Ben Needham shortly before he disappeared in Greece. Credit: X
However, Kerry Needham, 51, from Sheffield, says she can never get her hopes up, having been in this position multiple times. She told The Mirror: “This man is looking for his real family and he has given Danish police a sample of his DNA, which South Yorkshire Police are trying to get hold of via Interpol to do a comparison with Ben’s.”
What really happened to Ben Needham, the missing toddler, from Greece?
The stranger’s DNA samples will be compared with a blood sample taken from when Ben was born at Boston Hospital in Lincolnshire, for the routine Guthrie heel-prick test.
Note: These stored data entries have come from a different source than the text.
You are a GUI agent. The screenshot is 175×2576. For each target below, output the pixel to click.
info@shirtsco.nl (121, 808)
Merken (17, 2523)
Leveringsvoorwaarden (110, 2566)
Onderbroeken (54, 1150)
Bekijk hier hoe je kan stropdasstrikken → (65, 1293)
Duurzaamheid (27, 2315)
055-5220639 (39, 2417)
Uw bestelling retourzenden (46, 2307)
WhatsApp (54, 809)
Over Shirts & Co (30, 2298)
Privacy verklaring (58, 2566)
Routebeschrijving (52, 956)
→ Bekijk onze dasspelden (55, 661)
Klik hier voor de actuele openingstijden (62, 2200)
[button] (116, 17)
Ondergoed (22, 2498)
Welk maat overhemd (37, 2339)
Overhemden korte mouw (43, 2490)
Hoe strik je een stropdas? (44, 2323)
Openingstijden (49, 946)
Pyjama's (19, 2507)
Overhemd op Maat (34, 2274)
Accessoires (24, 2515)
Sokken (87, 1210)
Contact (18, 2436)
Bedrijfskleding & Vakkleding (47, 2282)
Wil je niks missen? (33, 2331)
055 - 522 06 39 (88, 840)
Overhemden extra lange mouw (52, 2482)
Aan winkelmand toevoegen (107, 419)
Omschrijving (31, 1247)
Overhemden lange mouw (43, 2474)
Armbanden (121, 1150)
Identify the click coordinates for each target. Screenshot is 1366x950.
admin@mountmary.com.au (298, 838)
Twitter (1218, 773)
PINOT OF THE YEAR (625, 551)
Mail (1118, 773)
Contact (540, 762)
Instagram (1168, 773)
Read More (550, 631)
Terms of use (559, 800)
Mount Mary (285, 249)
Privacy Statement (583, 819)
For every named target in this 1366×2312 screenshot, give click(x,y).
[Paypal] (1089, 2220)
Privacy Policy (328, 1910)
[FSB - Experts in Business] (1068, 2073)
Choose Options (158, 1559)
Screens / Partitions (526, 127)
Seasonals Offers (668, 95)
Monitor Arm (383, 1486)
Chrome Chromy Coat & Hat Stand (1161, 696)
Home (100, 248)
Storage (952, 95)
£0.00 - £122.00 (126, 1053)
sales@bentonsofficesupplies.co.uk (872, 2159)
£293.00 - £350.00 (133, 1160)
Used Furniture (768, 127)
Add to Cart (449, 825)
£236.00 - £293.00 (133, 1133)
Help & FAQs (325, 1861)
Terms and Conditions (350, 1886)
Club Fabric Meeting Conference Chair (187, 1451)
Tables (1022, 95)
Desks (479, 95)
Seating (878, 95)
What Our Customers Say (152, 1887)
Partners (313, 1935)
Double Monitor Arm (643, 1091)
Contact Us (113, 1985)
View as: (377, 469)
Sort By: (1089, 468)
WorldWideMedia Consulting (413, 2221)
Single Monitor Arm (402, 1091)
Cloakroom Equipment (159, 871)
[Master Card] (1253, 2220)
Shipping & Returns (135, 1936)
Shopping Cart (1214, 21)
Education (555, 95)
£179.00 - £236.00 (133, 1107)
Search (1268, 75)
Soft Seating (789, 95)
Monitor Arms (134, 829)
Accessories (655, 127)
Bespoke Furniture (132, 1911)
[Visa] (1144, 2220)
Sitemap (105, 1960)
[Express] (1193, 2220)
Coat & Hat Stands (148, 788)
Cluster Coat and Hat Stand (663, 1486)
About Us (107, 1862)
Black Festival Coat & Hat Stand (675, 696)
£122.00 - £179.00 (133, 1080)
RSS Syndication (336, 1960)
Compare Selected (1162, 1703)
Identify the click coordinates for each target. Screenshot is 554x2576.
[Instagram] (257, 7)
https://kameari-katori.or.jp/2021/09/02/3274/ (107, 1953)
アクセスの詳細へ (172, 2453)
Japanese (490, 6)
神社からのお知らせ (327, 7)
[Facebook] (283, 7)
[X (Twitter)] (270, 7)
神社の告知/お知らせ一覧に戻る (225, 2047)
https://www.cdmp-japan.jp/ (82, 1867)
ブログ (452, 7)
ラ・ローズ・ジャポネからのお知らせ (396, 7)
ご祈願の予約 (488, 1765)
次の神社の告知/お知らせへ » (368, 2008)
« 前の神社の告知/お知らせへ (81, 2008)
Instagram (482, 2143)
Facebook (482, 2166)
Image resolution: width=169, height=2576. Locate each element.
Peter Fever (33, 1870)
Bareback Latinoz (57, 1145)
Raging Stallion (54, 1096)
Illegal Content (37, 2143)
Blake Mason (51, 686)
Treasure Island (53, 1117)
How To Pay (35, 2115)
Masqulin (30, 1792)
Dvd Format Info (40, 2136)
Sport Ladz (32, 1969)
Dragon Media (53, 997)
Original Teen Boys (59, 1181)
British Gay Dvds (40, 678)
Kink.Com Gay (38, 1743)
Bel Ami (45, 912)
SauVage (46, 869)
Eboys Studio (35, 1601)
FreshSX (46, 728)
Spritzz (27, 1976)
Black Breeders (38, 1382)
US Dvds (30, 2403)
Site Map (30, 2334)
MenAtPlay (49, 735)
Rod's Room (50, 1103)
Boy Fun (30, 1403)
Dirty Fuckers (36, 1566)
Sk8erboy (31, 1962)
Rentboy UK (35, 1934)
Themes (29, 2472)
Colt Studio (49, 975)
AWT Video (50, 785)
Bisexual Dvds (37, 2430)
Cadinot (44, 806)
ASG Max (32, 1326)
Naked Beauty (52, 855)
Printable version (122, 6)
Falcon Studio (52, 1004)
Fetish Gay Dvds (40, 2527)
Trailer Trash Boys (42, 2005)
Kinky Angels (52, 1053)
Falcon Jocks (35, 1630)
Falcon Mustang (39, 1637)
Ben’s mother said: “In 33 years we’ve had hundreds of alleged sightings, the majority of them we have followed up ourselves in the earlier years.”
“We’ve had DNA taken from people in Greece, Turkey, Germany and one in Florida and Australia. But at least South Yorkshire Police are trying to get me answers and I can’t praise them enough,” she added.
Kerry Needham moved to Kos from Sheffield and had left her son with his grandparents on July 24, 1991, while she went to work. Ben was last seen playing at his grandparents’ farmhouse, and he was first noticed missing at about 2:30 pm.
His family had initially thought he had simply wandered off or had been taken out on a moped ride by his uncle, but a search of the area proved fruitless.
Despite over 300 reported sightings, no trace of Ben has ever been found by either British or Greek police.
The police force’s theory is that Ben may have died in a digger accident after a witness came forward.
The digger driver, Konstantinos “Dino” Barkas, passed away in 2015 from cancer. Following his death, a friend came forward saying that Barkas took a secret with him to his grave—he had admitted to him that he accidentally crushed the toddler with his digger and buried his body.
However, blood discovered at the scene in 2016 was found not to belong to Ben, and the witness is refusing to talk to police again.